(What is expected) Return all of the lines below exactly as they are.

(Records for processing)
Segment Open
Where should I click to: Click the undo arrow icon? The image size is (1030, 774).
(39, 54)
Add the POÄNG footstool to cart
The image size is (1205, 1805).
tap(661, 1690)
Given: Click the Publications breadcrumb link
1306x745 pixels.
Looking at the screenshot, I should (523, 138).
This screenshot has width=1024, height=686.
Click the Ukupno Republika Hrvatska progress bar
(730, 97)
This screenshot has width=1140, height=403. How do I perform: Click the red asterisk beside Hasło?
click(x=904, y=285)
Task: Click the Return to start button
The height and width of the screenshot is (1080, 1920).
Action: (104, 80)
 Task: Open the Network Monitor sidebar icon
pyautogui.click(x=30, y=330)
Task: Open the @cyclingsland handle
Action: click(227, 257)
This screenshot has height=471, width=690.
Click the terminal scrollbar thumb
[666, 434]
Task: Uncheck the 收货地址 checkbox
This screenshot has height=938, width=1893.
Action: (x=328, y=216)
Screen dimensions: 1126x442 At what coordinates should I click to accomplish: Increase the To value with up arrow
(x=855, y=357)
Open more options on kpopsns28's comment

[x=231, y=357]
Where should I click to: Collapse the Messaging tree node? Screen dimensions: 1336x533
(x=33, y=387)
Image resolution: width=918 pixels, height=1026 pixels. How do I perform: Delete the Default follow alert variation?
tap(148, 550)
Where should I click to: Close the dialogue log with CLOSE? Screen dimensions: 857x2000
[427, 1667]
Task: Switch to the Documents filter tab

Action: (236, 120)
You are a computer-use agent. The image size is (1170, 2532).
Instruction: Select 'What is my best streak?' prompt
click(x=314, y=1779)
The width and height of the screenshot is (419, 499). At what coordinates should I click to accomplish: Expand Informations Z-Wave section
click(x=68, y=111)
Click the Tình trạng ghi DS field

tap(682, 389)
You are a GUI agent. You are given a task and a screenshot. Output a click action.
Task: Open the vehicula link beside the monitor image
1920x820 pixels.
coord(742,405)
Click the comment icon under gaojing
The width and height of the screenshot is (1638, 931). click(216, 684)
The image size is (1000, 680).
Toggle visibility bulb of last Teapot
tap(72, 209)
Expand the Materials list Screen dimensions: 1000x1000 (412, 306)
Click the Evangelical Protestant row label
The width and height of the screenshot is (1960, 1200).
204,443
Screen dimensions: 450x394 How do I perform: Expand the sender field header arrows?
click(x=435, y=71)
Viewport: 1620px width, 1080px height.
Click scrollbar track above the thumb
Segment Closed
(Task response)
Where should I click to: Click the undo arrow icon? The image size is (1030, 774).
(39, 54)
Add the POÄNG footstool to cart
The image size is (1205, 1805).
tap(661, 1690)
Given: Click the Publications breadcrumb link
1306x745 pixels.
Looking at the screenshot, I should (523, 138).
This screenshot has width=1024, height=686.
Click the Ukupno Republika Hrvatska progress bar
(730, 97)
This screenshot has width=1140, height=403. How do I perform: Click the red asterisk beside Hasło?
click(x=904, y=285)
Task: Click the Return to start button
The height and width of the screenshot is (1080, 1920).
Action: (104, 80)
 Task: Open the Network Monitor sidebar icon
pyautogui.click(x=30, y=330)
Task: Open the @cyclingsland handle
Action: click(227, 257)
This screenshot has height=471, width=690.
Click the terminal scrollbar thumb
[666, 434]
Task: Uncheck the 收货地址 checkbox
This screenshot has height=938, width=1893.
Action: (x=328, y=216)
Screen dimensions: 1126x442 At what coordinates should I click to accomplish: Increase the To value with up arrow
(x=855, y=357)
Open more options on kpopsns28's comment

[x=231, y=357]
Where should I click to: Collapse the Messaging tree node? Screen dimensions: 1336x533
(x=33, y=387)
Image resolution: width=918 pixels, height=1026 pixels. How do I perform: Delete the Default follow alert variation?
tap(148, 550)
Where should I click to: Close the dialogue log with CLOSE? Screen dimensions: 857x2000
[427, 1667]
Task: Switch to the Documents filter tab

Action: (236, 120)
You are a computer-use agent. The image size is (1170, 2532).
Instruction: Select 'What is my best streak?' prompt
click(x=314, y=1779)
The width and height of the screenshot is (419, 499). At what coordinates should I click to accomplish: Expand Informations Z-Wave section
click(x=68, y=111)
Click the Tình trạng ghi DS field

tap(682, 389)
You are a GUI agent. You are given a task and a screenshot. Output a click action.
Task: Open the vehicula link beside the monitor image
1920x820 pixels.
coord(742,405)
Click the comment icon under gaojing
The width and height of the screenshot is (1638, 931). click(216, 684)
The image size is (1000, 680).
Toggle visibility bulb of last Teapot
tap(72, 209)
Expand the Materials list Screen dimensions: 1000x1000 (412, 306)
Click the Evangelical Protestant row label
The width and height of the screenshot is (1960, 1200).
204,443
Screen dimensions: 450x394 How do I perform: Expand the sender field header arrows?
click(x=435, y=71)
Viewport: 1620px width, 1080px height.
Click scrollbar track above the thumb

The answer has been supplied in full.